_Information provided_
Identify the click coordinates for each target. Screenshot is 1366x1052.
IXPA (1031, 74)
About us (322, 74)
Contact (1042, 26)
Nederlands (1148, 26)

==

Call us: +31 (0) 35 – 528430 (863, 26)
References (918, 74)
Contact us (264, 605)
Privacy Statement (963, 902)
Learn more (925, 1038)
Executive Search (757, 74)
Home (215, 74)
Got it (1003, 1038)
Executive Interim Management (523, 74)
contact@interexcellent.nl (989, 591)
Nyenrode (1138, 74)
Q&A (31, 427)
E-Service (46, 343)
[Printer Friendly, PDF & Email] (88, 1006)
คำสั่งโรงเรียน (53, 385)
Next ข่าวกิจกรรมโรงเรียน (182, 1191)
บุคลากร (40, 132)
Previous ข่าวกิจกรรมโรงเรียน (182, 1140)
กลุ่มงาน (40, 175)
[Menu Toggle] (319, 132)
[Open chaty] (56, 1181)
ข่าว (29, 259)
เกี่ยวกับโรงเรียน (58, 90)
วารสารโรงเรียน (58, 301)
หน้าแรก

_Problem to work on_
Please give the number of lines in the listing above that contain the string "จกรรมโรงเร", without anything else.

_Answer for this exercise_
2